Problem.
Whenever the string "agent" turns up in a line below, that line should be copied.

● ● ● ● ●

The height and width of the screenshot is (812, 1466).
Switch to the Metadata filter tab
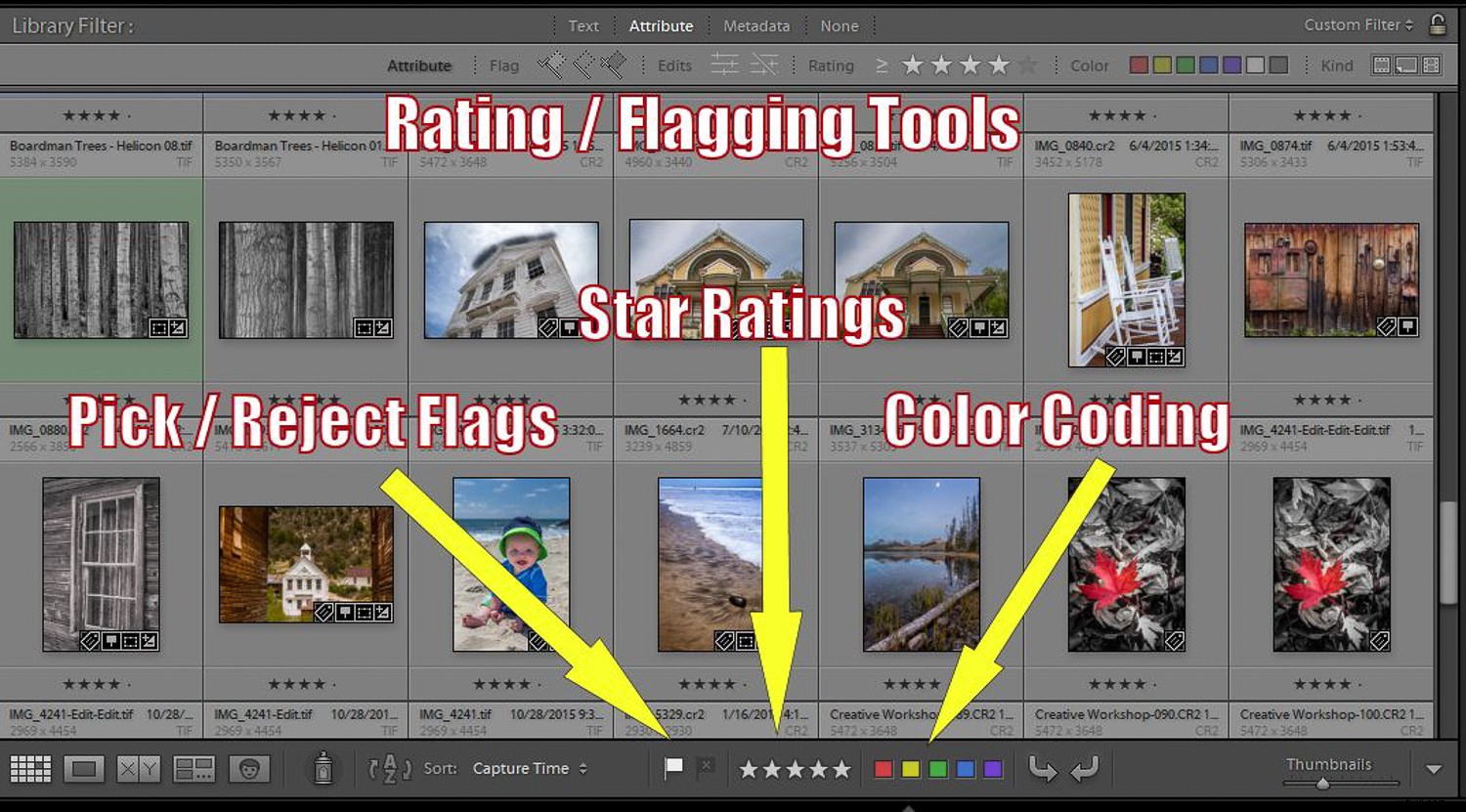coord(756,25)
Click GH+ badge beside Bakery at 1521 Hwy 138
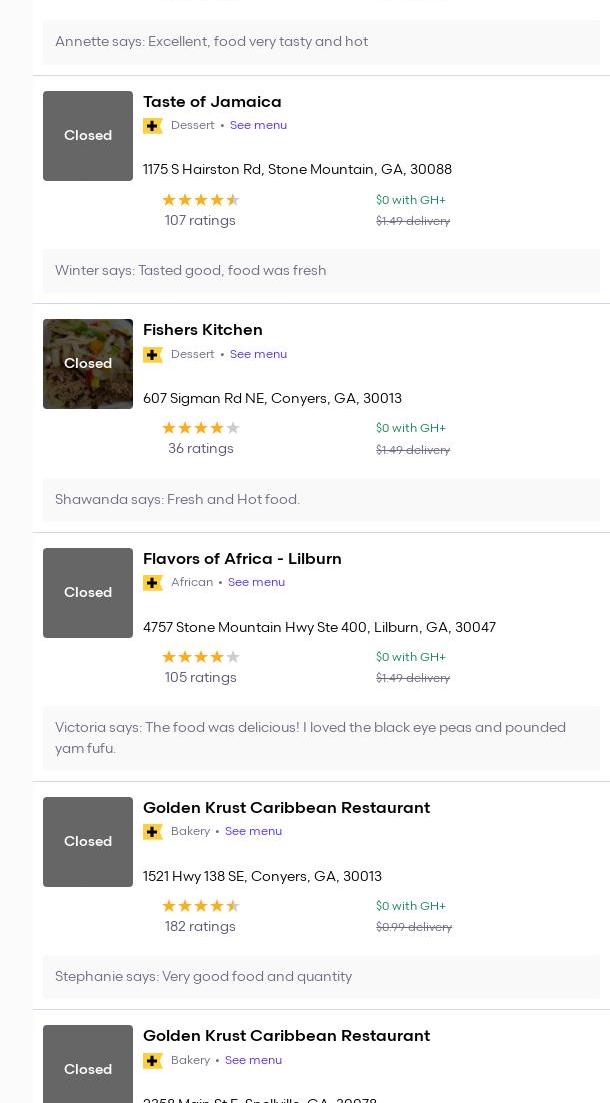 pos(153,832)
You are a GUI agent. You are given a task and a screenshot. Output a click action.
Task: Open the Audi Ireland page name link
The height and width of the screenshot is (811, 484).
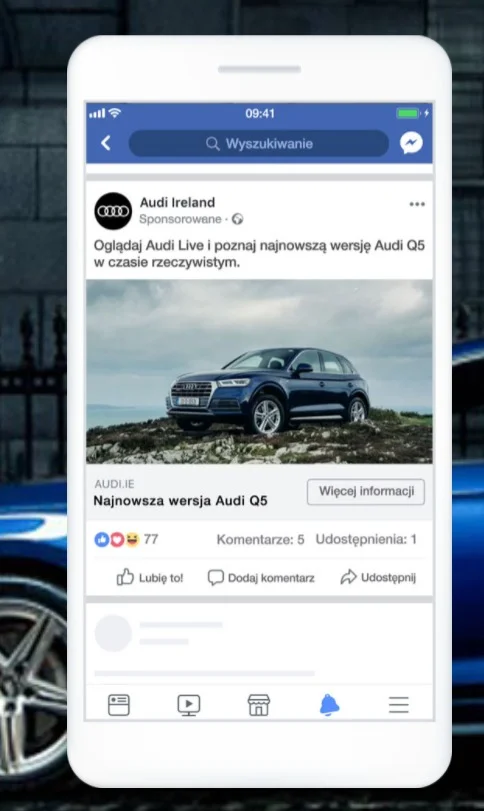click(x=177, y=202)

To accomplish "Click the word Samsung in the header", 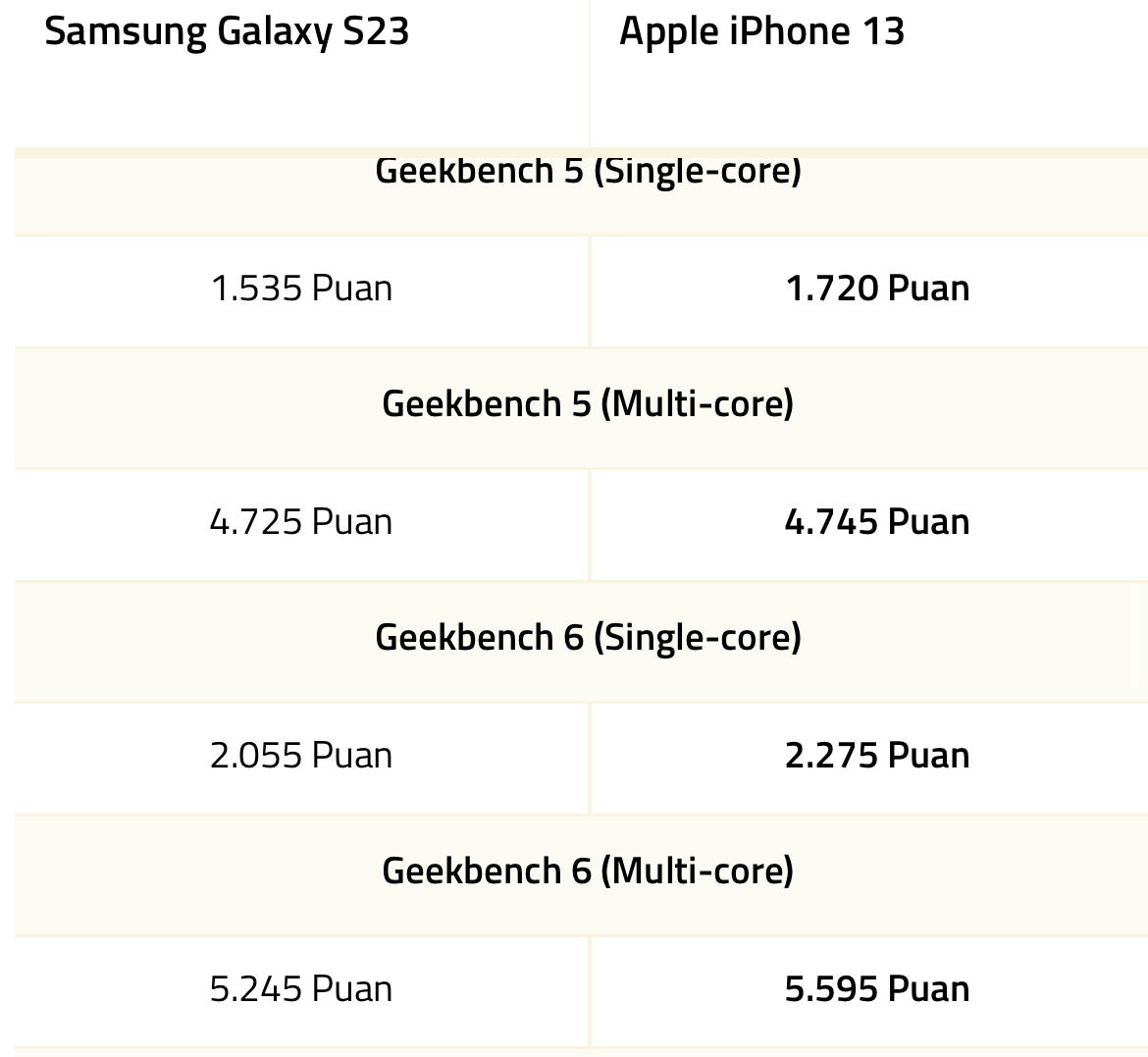I will pos(126,33).
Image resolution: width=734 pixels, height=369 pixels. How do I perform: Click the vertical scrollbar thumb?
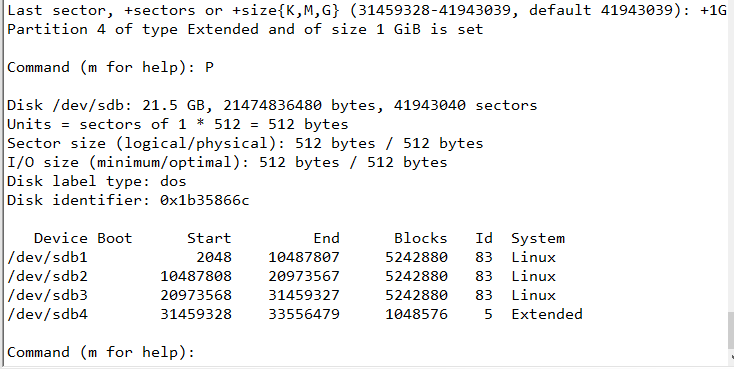[731, 331]
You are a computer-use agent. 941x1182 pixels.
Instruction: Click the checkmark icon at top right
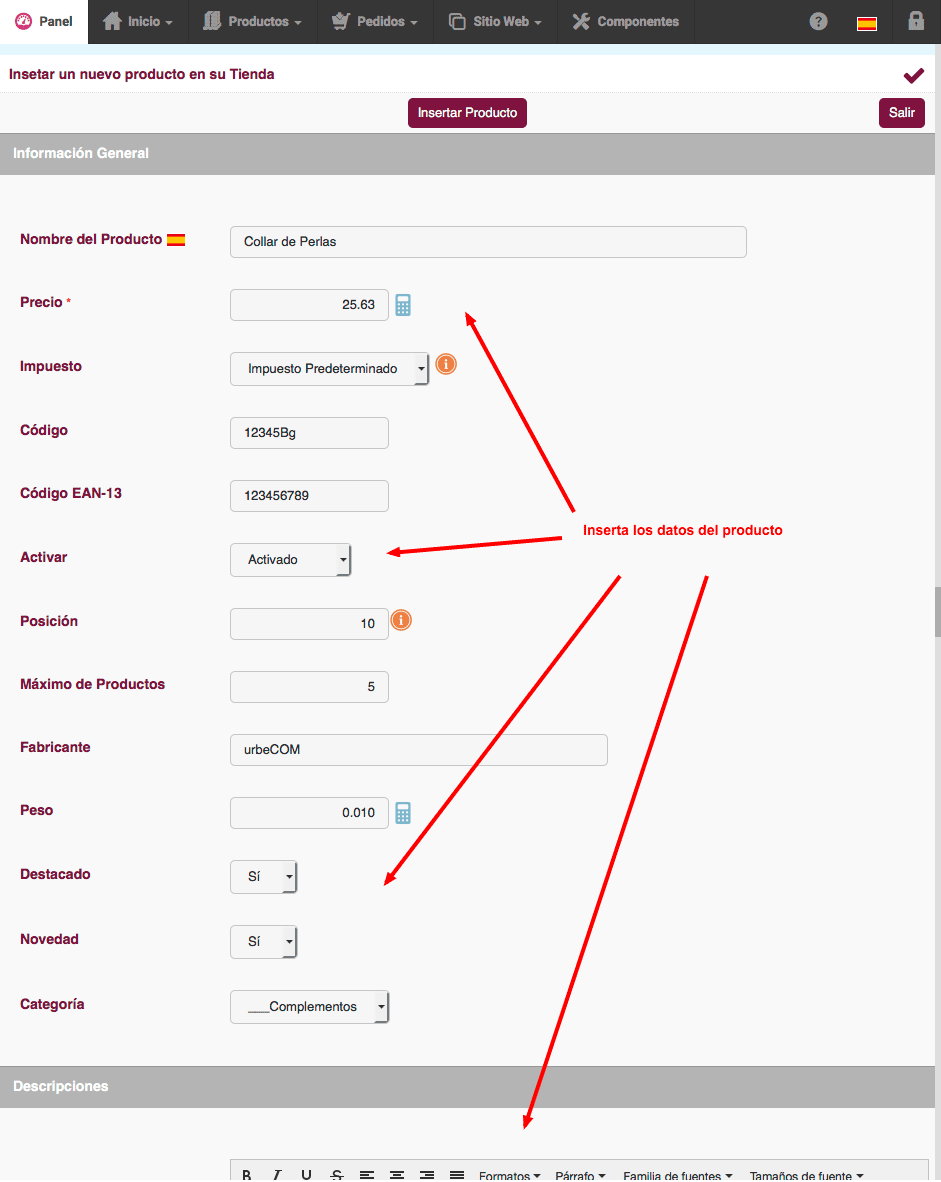[x=913, y=75]
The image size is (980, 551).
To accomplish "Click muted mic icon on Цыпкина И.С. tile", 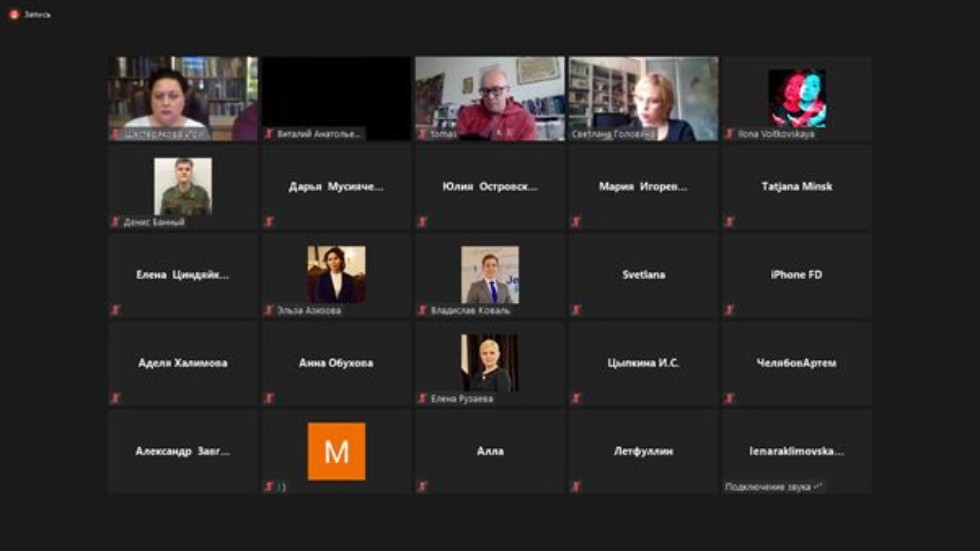I will [x=576, y=398].
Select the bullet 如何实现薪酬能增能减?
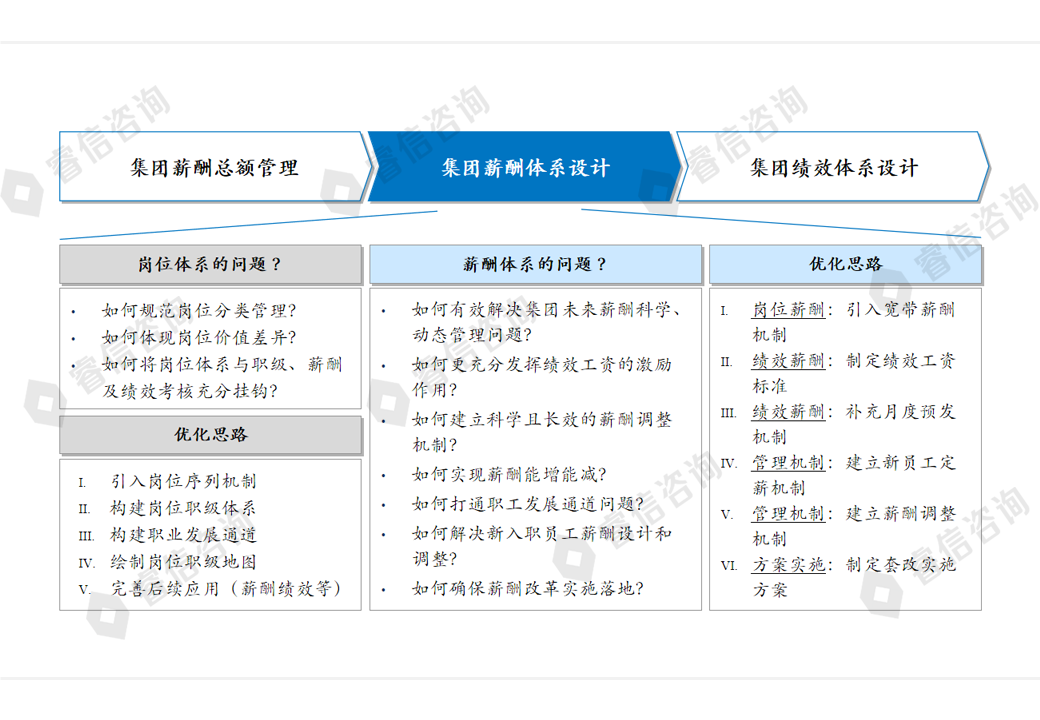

● ● ● ● ●

Finished exercise.
You are a GUI agent. You are given a task and a screenshot. Output a click action.
You are a computer-use agent. 941x1182 pixels.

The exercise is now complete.